Saiken has been beating around the streaming space for some time. VTubing isn’t his first rodeo with content creation. He has been streaming since 2018, using the medium as a way to blow off some steam while going through the perils of medical school.
He didn’t want to throw away his routine or lifestyle despite the high-stress environment. Quite the opposite—streaming was a perfect escape from the stresses of the field.
“Streaming was something that I could do to keep in contact with my friends from after university. I would be able to basically still play my games with my friends, be able to show off how average I was at League of Legends and continue to play new releases for an audience.
“I started off as a normal webcam kind of streamer, three concurrent viewers for like four years. I was in medical school during this time, so I was only streaming once or twice every other week.
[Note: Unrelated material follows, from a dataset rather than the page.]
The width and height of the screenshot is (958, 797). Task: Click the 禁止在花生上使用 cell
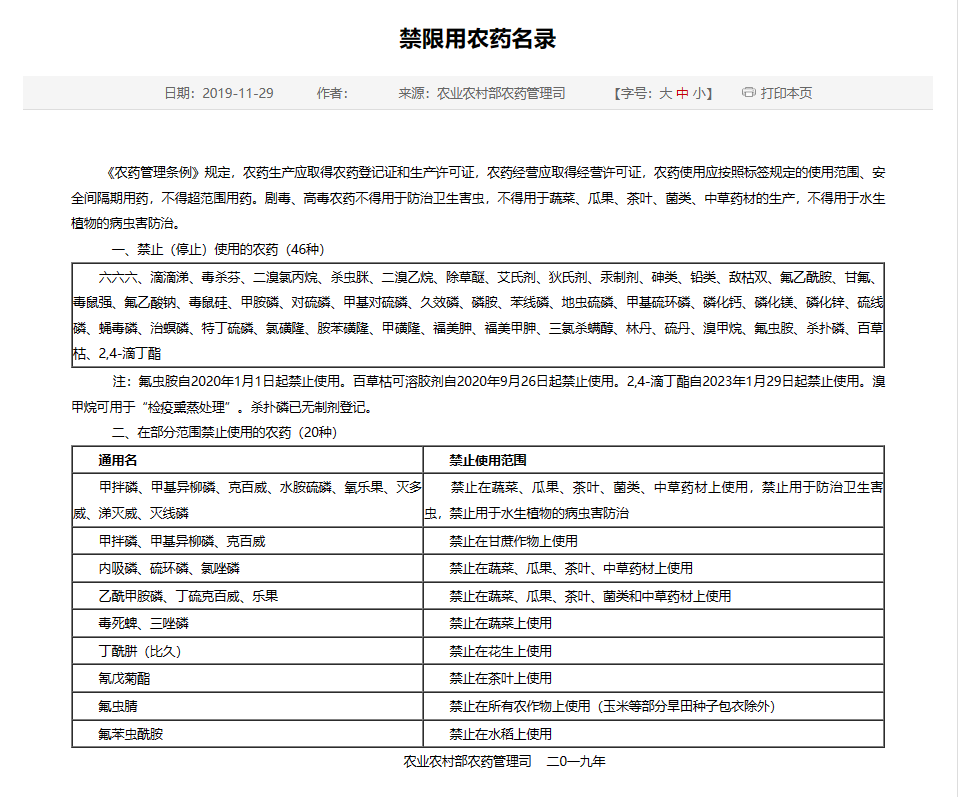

“It was just a creative outlet that I could still enjoy having fun playing video games, keeping in contact with my friends over the internet and all these other things.”
VTubing opened up a world of possibilities for Saiken though. It came at a very opportune time. The wild schedules of med school meant he wasn’t connecting with the same audiences as before. But what he could consume were the Japanese VTubers just starting to take a grip on streaming.
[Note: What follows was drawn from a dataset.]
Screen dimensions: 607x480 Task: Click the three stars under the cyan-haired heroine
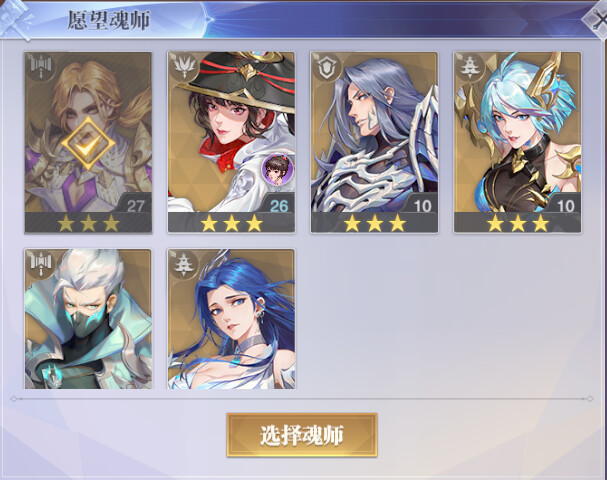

Having already been introduced to the medium, all it took was a small push to pursue it. A scare during his practical rotations, with a resident physician finding his Instagram and his Twitch channel through it, had him rethink his presence online.
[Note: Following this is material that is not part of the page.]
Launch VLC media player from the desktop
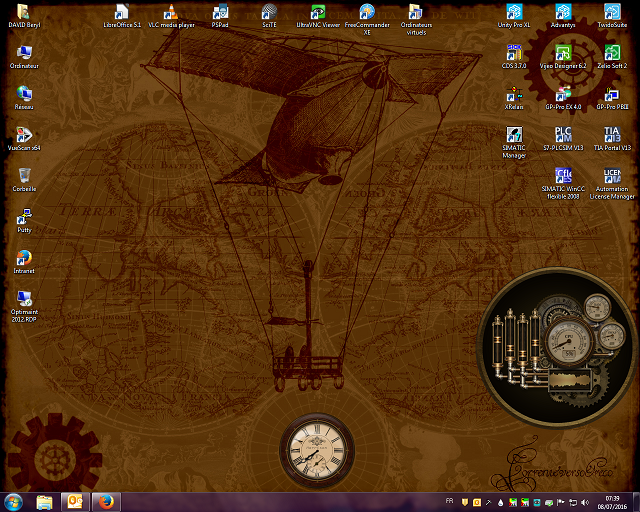[x=171, y=13]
“He just got super judgmental about it,” he continued. “I will say I just felt very exposed at that moment. Somebody later down the road who… would be my patient and could just Google up my name and get attached to my Twitch channel and watch me doing all these things.
“I decided that VTubing would actually be a really cool outlet for me to pursue, being able to kind of put on this anonymity while still being able to kind of show off the lifestyle, the grind or lack thereof, in my case of being a doctor and a streamer.”
Instead of getting a model commissioned like many in the VTubing space, Saiken went a lower-budget route. He scrolled through marketplace Nizima to find a model that spoke to him, and ended up only ¥3,000 out of pocket to restart his streaming life.
Since then, he has grown even further from those three CCV days. While his schedule is still sporadic around his residency, Saiken has focused his streaming energy into ‘de-medfluencing’.
To backpedal slightly, ‘medfluencing’ is a term coined in the medical space for the rise of influencers promoting the field’s immense workload. Aligning with the ‘hustle culture grindset’, there are innumerable videos and messages about study hacks, working 100-hour weeks, and devoting your whole life to med school and eventually your future profession.
“In recent years with TikTok and Instagram getting bigger and bigger, I did start to notice that there is kind of a trend of just like these people that just want to show off how hard they have their nose to the grindstone,” he said.
“If you're like a young college student, a pre-medical student, or somebody who wants to become a doctor or just in health care in general, I feel like you would get discouraged by seeing these types of videos.”
Saiken was never a part of that, and instead uses his place in content creation to break down that stigma and promote a healthier work-life balance.
“[I'm normal]. I didn't fail out. I graduated medical school. I got my M.D., I matched into residency. That is the majority of doctors. And a lot of doctors really just put in their 40-50 hours a week, either in the clinic, the hospital, the operating room, whatever, and they don't take anything home with them.
“Part of my VTuber brand was kind of wanting to do that… normalizing that you can be a normal guy and still work in this field.”
Saiken is by no means the biggest medical content creator. He isn’t even the biggest ‘doctor VTuber’—there is a cohort of them that lurk around online. But his brand of content has managed to reach some students fretting about their future, helping ease some concerns.
“It makes me happy to know that there are other people like me out there,” he mentioned. “Some of them are my senpais in VTubing and my senpais in doctoring also, which is really interesting.
“The ones that are still in medical school are streaming their study streams, and we're in the chat kind of joking like ‘oh yeah, that works, but wouldn't you want to get an MRI first?’ Like doing questions online on stream together, which is really fun.”
And for himself, he wouldn’t have made it through medical school without streaming as a creative outlet. As for the future? As long as VTubing remains a hobby, you’ll find Saiken trying to keep his sanity through it.
“Thinking back to like six years ago… I could have put my nose to the grindstone and lost everything that would make me, me, right? Playing video games, hanging out with my friends, being chronically online.
“I could have studied twice as hard, twice as much, gotten more awards, and had better grades. But, you know, at the end of the day, I still have made my dreams happen.
“I don't think most people know or care if your doctor was in the top 1% of their medical school class 40 years ago. If you're able to do your job, it shouldn't really matter what you do outside of work.
“VTubing, streaming, whatever hobbies you have, I feel like you should be able and be free to pursue those things without having anything like a higher moral obligation to society kind of dragging you down.”